De volta a questão computacional, a evolução da velocidade dos equipamentos possui um papel extremamente relevante na prevenção, no combate à doença e na criação de vacinas. Atualmente, por exemplo, já é possível identificar se você viajou , de trem ou avião, com alguém infectado por meio de um aplicativo da Chinesa Qihoo 360. Basta informar os dados da viagem.

Com as estatísticas sobre taxa de contágio de um vírus e a disposição em um mapa da população mundial, seria perfeitamente possível fazer simulações sobre o número de infectados, incluindo medidas restritivas de movimentação. Outro estudo, poderia determinar o impacto na economia de cada modelo de confinamento, considerando horários, grupos populacionais, atividades econômicas viáveis e vedadas. Essas simulações, multidisciplinares, deveriam ser o núcleo central de inteligência para a decisão dos governos, ao contrário do que vimos até agora.

A inteligência Artificial já está sendo utilizada tanto para detecção da COVID-19, como em um desenvolvimento efetuado por especialistas da Universidade de Oxford, quanto para a produção de vacinas, como é o caso de várias entidades e empresas chinesas como a Sinovac, a CanSinoBio, a Sinopharm e a Academia de Ciências da China.

O avanço da engenharia genética e a identificação de uma quantidade maior de substâncias, pode levar a um cenário de uso de Big Data (análise e interpretação de grandes volumes de dados) muito interessante, tanto pelo estudo de informações e resultados clínicos ao redor do mundo quanto, também, por uso de simulações. Nesse ponto há uma oportunidade que deveria ser explorada pelo Brasil. Ninguém no mundo tem tanta biodiversidade quanto nosso país. O teste de substâncias novas com uso de Big Data e Inteligência Artificial tem um potencial gigante na descoberta de novos elementos de cura.

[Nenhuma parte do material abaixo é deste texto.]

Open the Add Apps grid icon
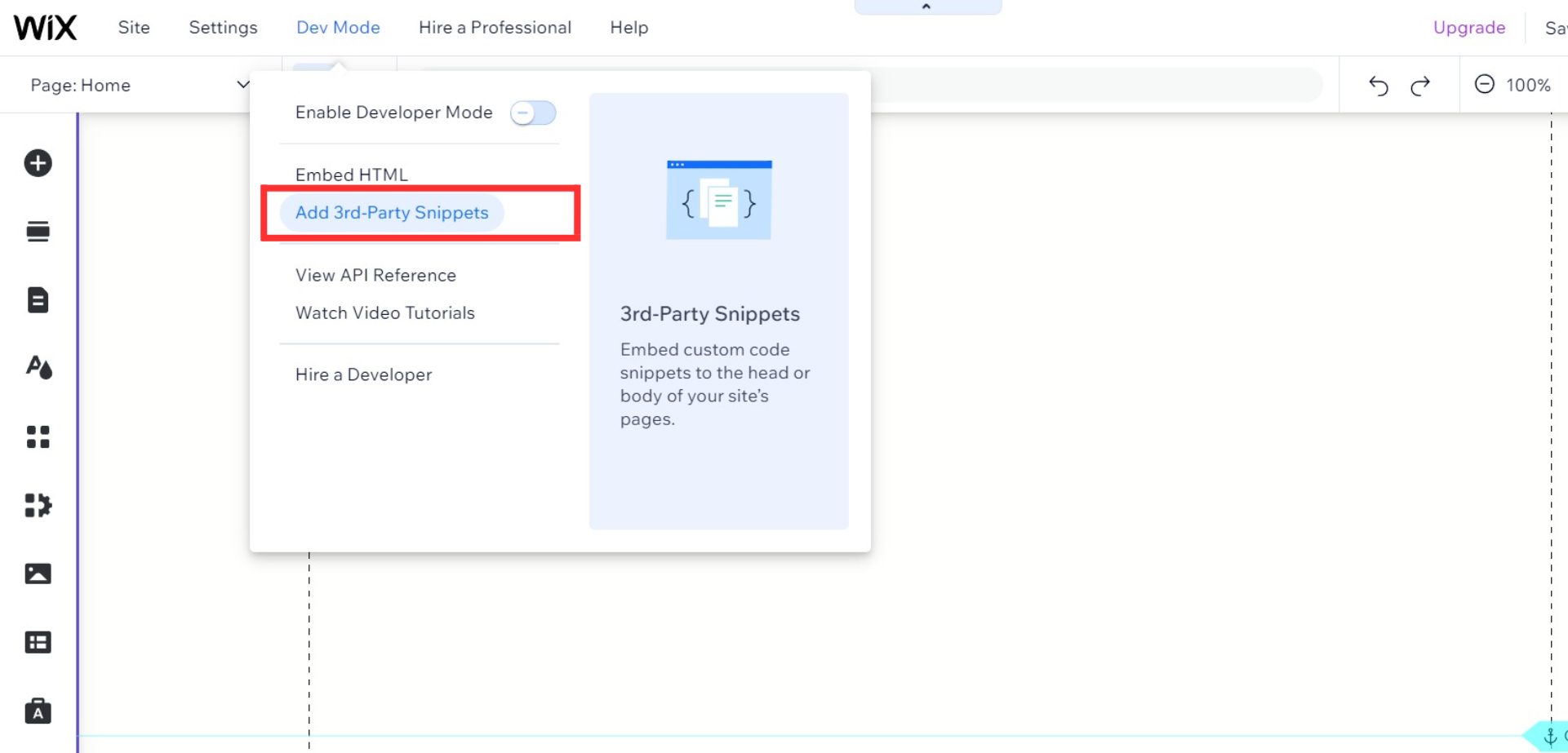 [x=38, y=437]
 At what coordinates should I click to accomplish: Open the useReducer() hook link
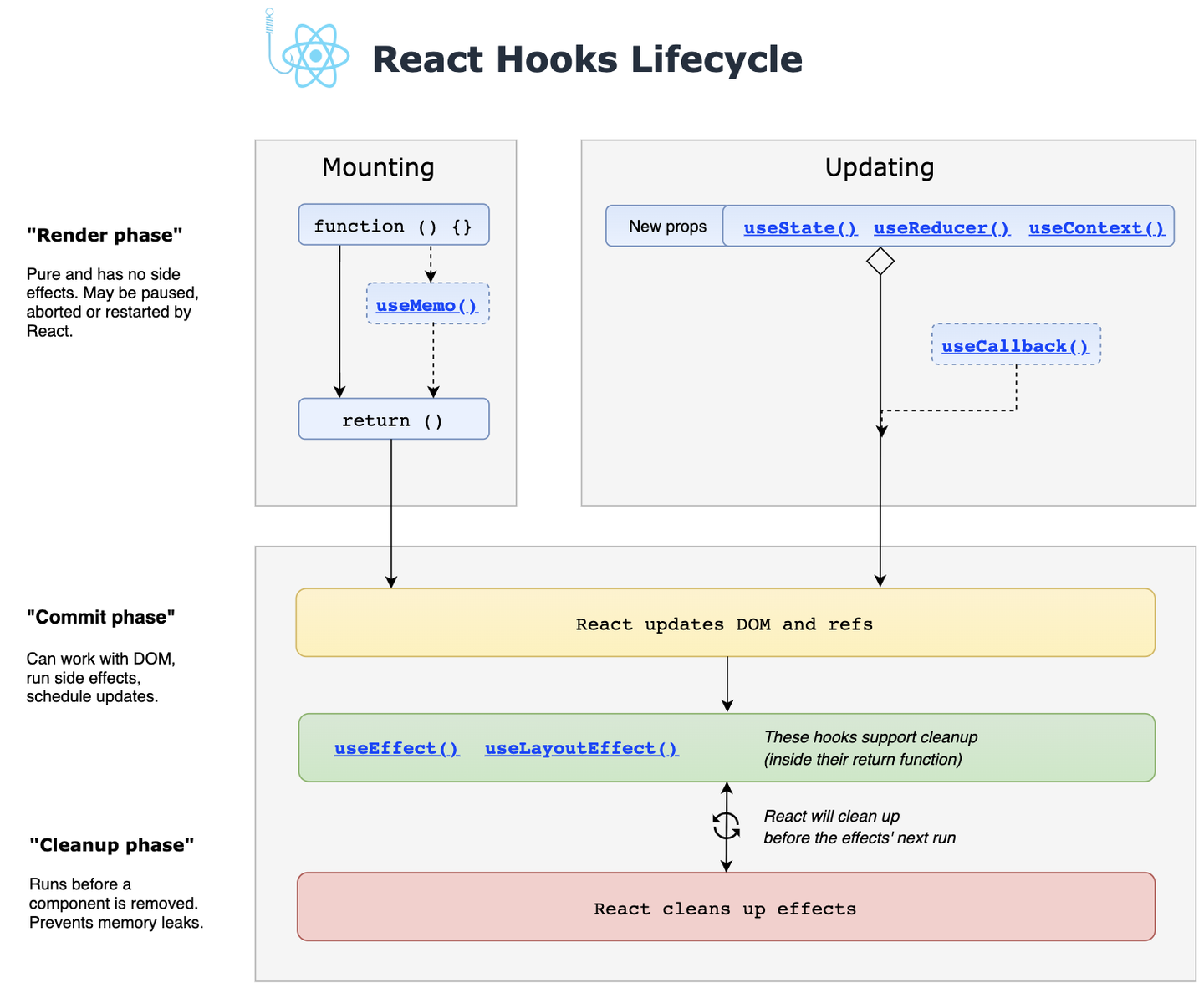pyautogui.click(x=941, y=227)
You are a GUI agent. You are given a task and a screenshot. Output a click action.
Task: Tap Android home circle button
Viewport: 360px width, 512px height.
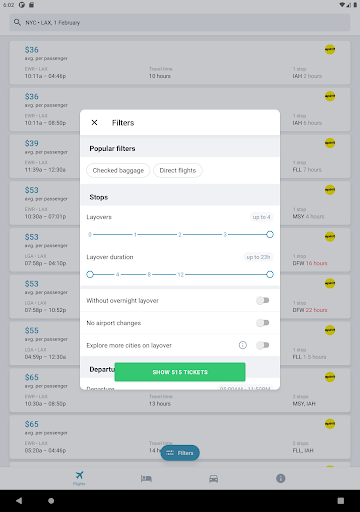point(51,501)
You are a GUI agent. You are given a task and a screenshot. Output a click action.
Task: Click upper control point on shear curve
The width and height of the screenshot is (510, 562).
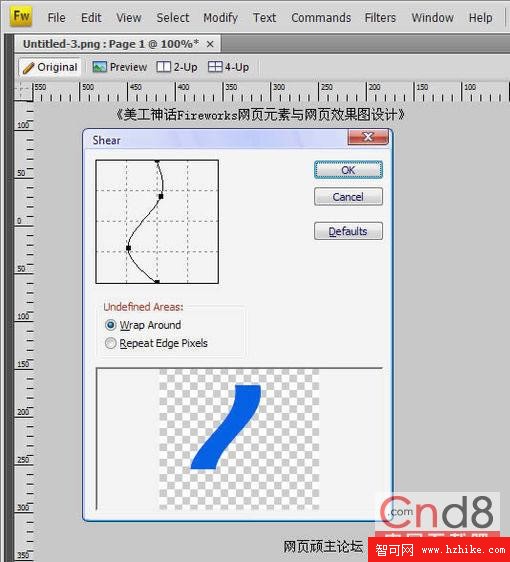161,196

No site da EBC, Empresa Brasil de Comunicação, há uma ótima matéria com o professor Dalton Cunha, sobre a história das pandemias e epidemias pelo mundo. Não é difícil constatar que a crise atual não foi a primeira e não será a última. É mandatório que a humanidade esteja mais bem preparada para os desafios futuros e se utilize das tecnologias disponíveis. Esse caminho é uma oportunidade de reposicionamento para o Brasil. Temos excelentes Cientistas de Dados, fazemos simulações extremamente complexas (quem não conhece o assunto pode explorar o tema na extração de petróleo em águas profundas feita pela Petrobras), temos a maior biodiversidade do planeta, temos ótimos institutos de pesquisa na área biomédica. Não temos estratégia. Acorde gigante adormecido!

*Jeovani Salomão é empresário do setor de TICs e ex-presidente do Sinfor e da Assespro Nacional.